Not now, left Moscow mid-Feb. Looks like they are following New York. Huge city, tube has always been packed, people are not really disciplined. I am not even sure if Moscow has peaked yet.
 
Deaths are worryingly up today in Italy, with about two-thirds of the deaths being in Lombardia. New cases also up. We only eased the lockdown 2 days ago so it's too soon for that to be the reason, but I suspect people were moving around more in anticipation of the May 4th easing.

I believe Conte has said that they will re-impose the lockdown on a regional basis if things get bad again.
 
Yea i was thinking that alright. Any farm work is tough work. It could be roasting hot or raining, both of which would be tough to work in.

I worked in a computer factory years ago. I remember one of the jobs you had to do was pull wires out of all the laptops they were testing. You would think it was easy, but far from it. You were bending up and down literally 5000 times per 12 hour shifts.

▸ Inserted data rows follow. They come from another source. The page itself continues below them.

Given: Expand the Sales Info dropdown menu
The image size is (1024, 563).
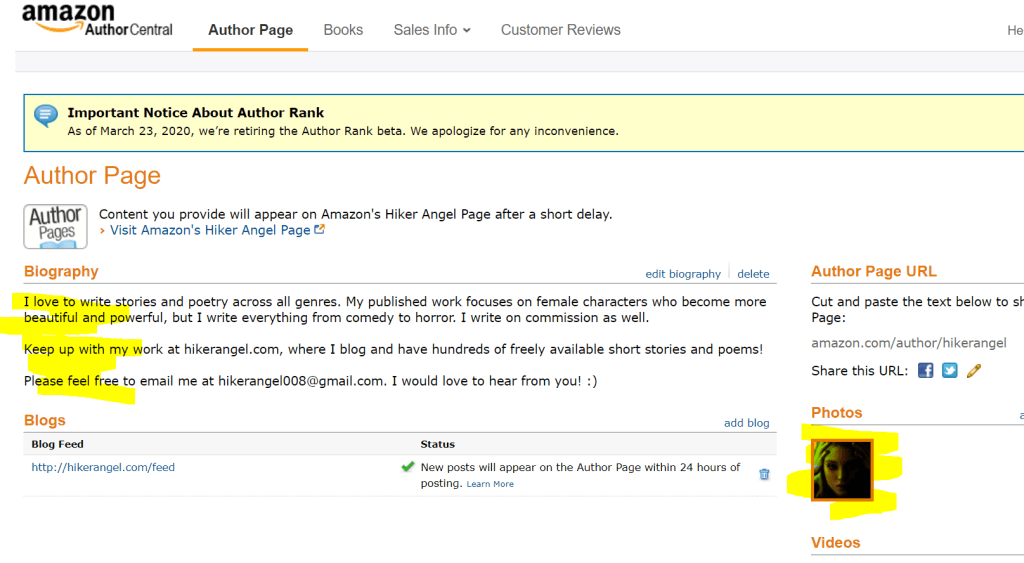Looking at the screenshot, I should (x=432, y=30).
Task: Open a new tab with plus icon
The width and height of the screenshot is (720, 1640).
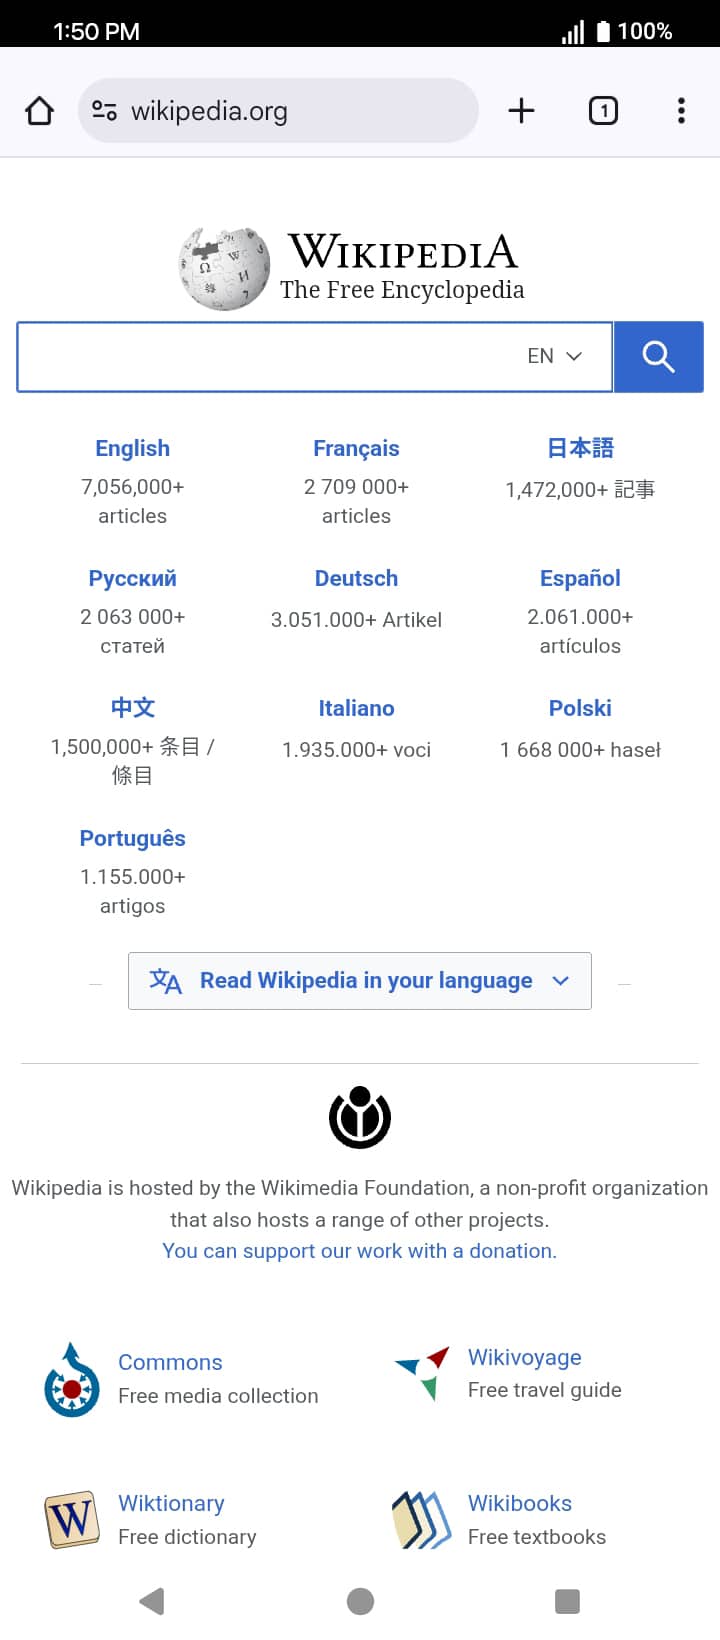Action: point(521,110)
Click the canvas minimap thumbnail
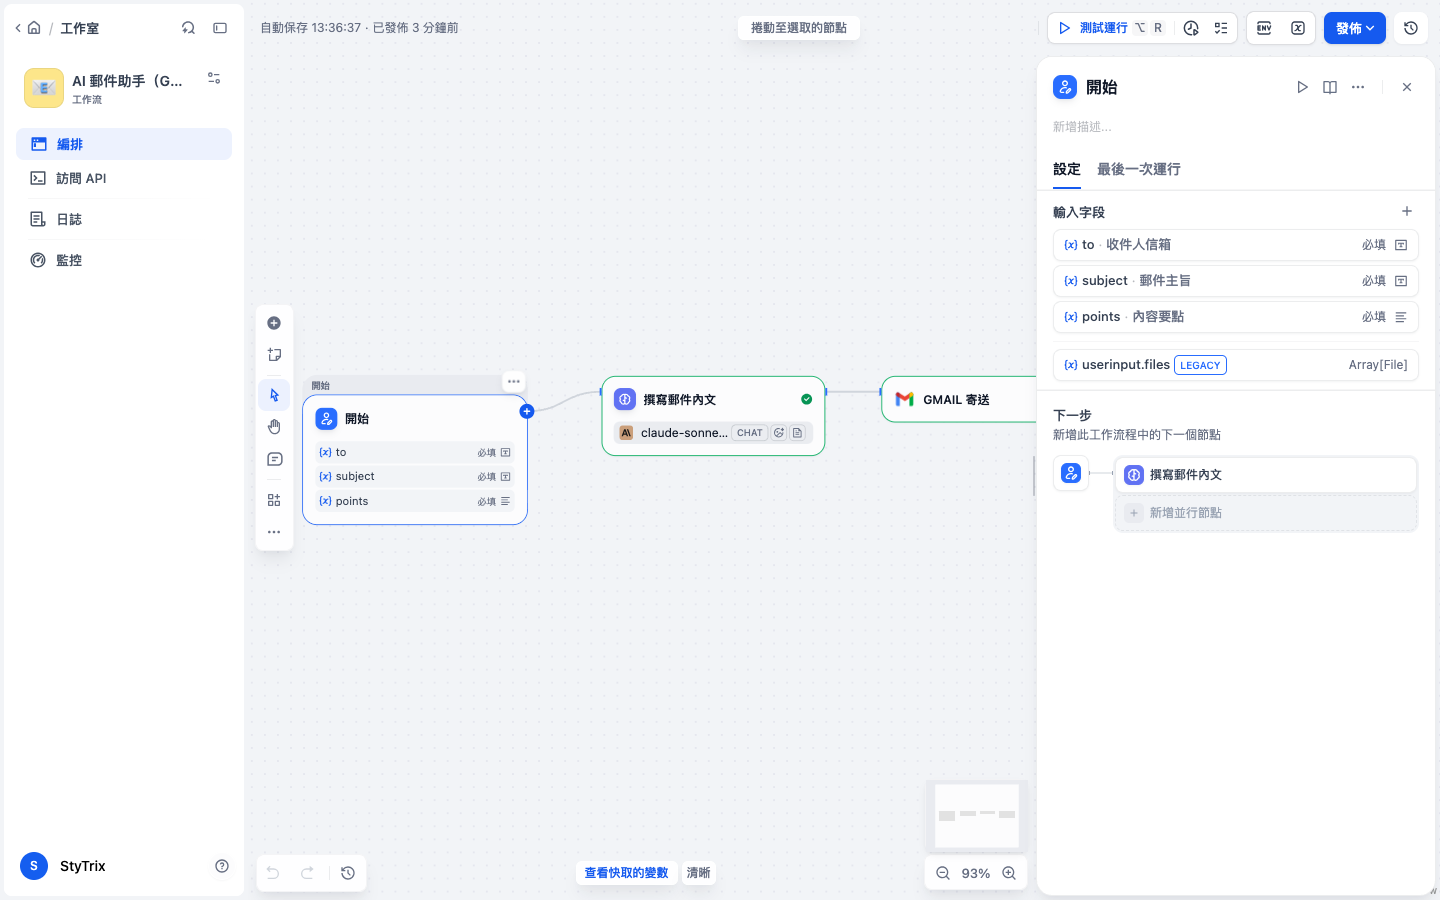This screenshot has height=900, width=1440. coord(977,816)
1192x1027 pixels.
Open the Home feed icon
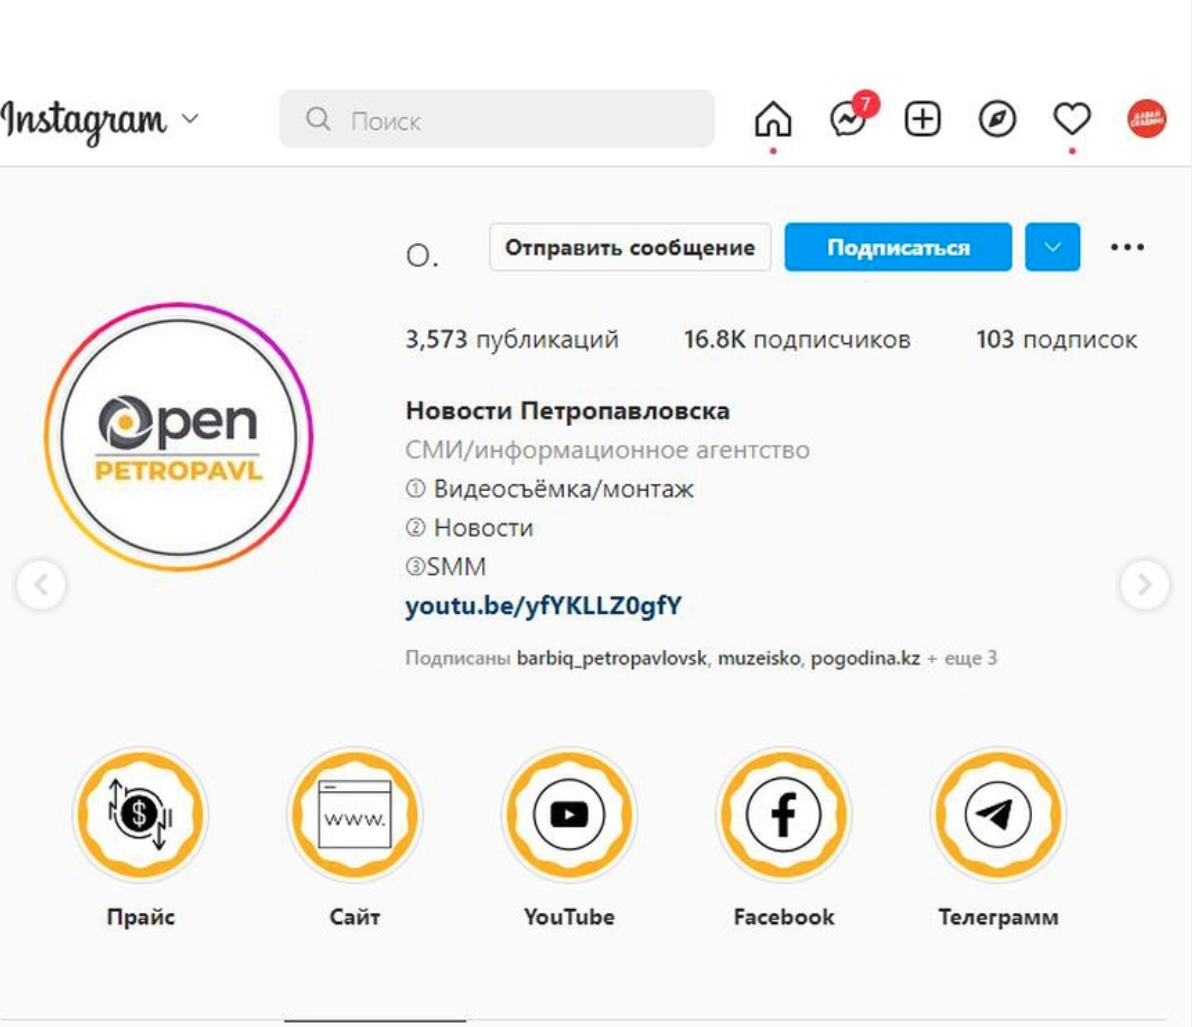pos(772,119)
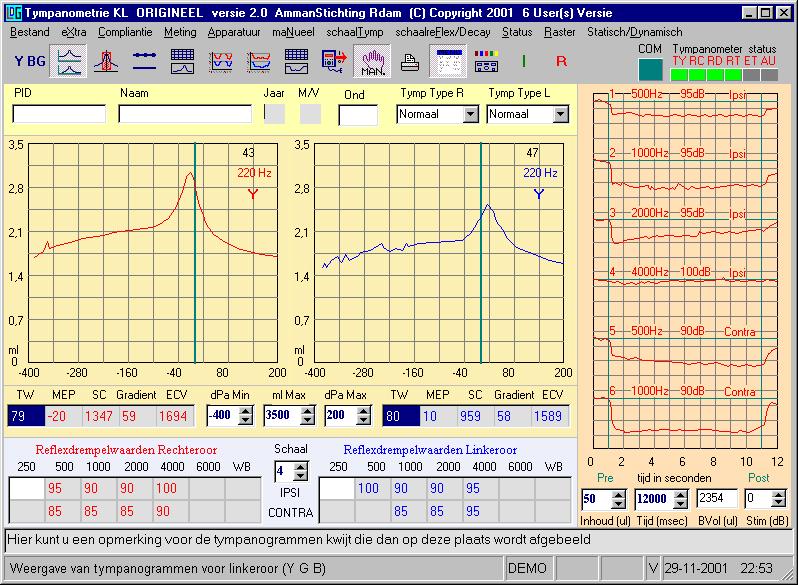Click the horizontal line with dots icon
The width and height of the screenshot is (798, 585).
145,62
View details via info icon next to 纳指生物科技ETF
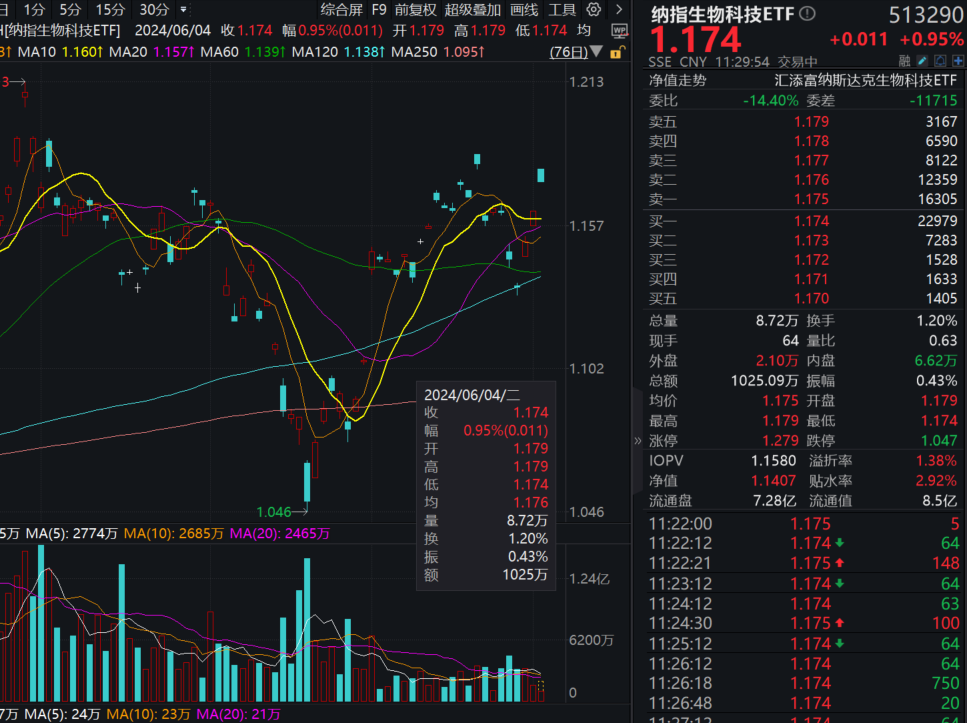Image resolution: width=967 pixels, height=723 pixels. click(808, 13)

It was tough and it was boring. Like you loads of people would start and drop out two days later. I stuck by it to pay for my college. But if you kept it up, 12 hour shifts six days a week, you would be dead by the time you were sixty.

Some jobs like anything on the buildings or farms is serious tough work.

The problem with a lot of the fruit picking jobs in the UK is that the farmers only allow workers that will live on site permanently through the season in static caravans, about 4 to a Van. They then deduct board from the workers wages leaving them with little take home pay. It works for Eastern European’s because the cost of living is so much lower in their home countries. It’s farmers gaming FoM.

A lot of Brits rejected those farm jobs this summer because they were not allowed to travel to site independently to avoid have their wages halved or whatever through the board.

Before FoM housewives from local towns used to pick the fruit, they were collected daily by a coach in the nearest towns etc.

All this means that the price of Strawberries has barely risen for a long time.